Los árboles eran una postal, la suave brisa acariciaba las hojas en una tarde de octubre con calor de verano. Isaías y Rosario caminaban por el parque sobre el sendero de tierra que llegaba hasta la cima del cerro. Sólo se oía el canto de algunos pájaros y el ruido de las pequeñas piedras bajo sus zapatos, era un día ideal a excepción de las babas del diablo que volaban en sentido opuesto y se les enredaban en los brazos.

–¡Esto es perfecto! -dijo Rosario- vos y yo, podría vivir así, sin nada más.

–Sí que lo es -respondió Isaías incómodo, sabía que la conversación iba a decantar en el mismo lugar de siempre.

–Ayer me encontré con Cecilia, me preguntó si seguíamos juntos. ¡Mirá las cosas que preguntás! le dije. Bueno es que llevan mucho tiempo juntos y no veo un anillo en esa mano, me respondió -y lo miró como esperando algo, impaciente, queriendo escuchar las palabras.

–Tu amiga podría opinar menos y arreglar su vida -dijo él mientras hacía ademanes para quitarse el hilo blanco y pegajoso que acababa de cruzarse sobre su pecho y rostro.

–Esto no se trata de Cecilia -interrumpió nerviosa- esto es sobre nosotros, llevamos seis años juntos, ¡ya es momento Isaías! no sé qué estamos esperando.

–No sé porque insistís tanto, es sólo un anillo -mientras luchaba contra otra baba del diablo enrollada en su torso- ya vivimos juntos, como si llevar un anillo cambiara algo -y se vio interrumpido cuando otro hilo se le enredó en la boca.

–Mi infelicidad depende de ello Isaías -dijo elevando la voz- mirame cuando te hablo al menos.

–¿No ves que tengo todo esto pegado al cuerpo?
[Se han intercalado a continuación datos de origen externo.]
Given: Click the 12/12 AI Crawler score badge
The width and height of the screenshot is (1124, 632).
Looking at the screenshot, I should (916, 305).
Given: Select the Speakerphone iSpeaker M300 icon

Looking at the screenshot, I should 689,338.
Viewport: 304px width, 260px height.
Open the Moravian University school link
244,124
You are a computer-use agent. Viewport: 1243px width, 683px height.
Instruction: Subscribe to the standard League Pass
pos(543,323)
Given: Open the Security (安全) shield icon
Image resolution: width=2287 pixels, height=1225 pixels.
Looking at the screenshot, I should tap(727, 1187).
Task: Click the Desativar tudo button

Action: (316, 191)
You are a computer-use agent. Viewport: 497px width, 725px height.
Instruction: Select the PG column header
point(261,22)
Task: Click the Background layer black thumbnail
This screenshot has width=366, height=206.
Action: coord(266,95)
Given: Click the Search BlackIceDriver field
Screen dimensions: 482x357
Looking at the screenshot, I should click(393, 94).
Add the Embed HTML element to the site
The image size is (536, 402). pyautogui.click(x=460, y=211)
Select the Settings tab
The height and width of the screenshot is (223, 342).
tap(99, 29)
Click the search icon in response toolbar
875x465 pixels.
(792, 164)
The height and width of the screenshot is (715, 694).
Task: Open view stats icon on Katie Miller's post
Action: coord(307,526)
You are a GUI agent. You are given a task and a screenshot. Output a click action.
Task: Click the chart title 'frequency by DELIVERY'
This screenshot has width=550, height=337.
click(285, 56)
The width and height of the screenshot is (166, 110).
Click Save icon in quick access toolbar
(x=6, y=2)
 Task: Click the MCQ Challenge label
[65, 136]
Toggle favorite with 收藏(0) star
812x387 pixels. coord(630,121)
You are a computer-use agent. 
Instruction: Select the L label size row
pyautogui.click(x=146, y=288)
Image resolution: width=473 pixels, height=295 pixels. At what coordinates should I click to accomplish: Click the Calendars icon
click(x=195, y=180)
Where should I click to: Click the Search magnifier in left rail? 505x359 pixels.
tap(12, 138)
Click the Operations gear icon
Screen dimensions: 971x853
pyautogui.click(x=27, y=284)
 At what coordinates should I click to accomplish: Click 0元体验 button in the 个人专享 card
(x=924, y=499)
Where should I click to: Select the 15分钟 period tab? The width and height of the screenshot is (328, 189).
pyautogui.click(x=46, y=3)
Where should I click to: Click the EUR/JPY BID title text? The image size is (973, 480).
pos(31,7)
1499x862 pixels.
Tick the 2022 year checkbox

No empecés otra vez Rosario, no te aguanto cuando te ponés así -se detuvo en medio del camino a restregarse las piernas que estaban cubiertas de la blanca viscosidad.

–Asique no me aguantás, ahora el problema soy yo y mis pedidos -se detuvo ella también y lo miró, lo vio ridículo, enredado en su propia vida, sin el compromiso que ella quería- ¿Sabes qué? me voy, no quiero seguir hablando de esto, nunca va a cambiar nada, no se para que intento -y comenzó a alejarse.

–¡Pará Rosario! no seas exagerada -dijo él, mientras con las manos intentaba liberarse de las babas del diablo que no dejaban de pegarse en sus piernas.

Ella se marchó rápidamente, volviendo sobre sus pasos; Isaías intentaba caminar pero la maraña era tan grande que se lo impedía, Rosario se desdibujaba de su vista, y mientras partía hablaba consigo misma.

–Seis años de mi vida y para qué, no hace nada por mí, siempre se trata de él, de lo que quiere y necesita -Isaías continuaba tratando de quitarlas; las babas del diablo eran demasiadas, lo abrazaron por la espalda encerrándole los brazos mientras él se incorporaba, le cubrieron los ojos y la boca -se terminó, no voy a seguir desperdiciando mi vida con alguien tan egoísta.

Una baba del diablo se enredó suavemente como una caricia sobre la mano de Rosario, Isaías gritaba dentro de su capullo blanco, mientras se retorcía de dolor y sentía su cuerpo comprimirse bajo el manto que se cerraba.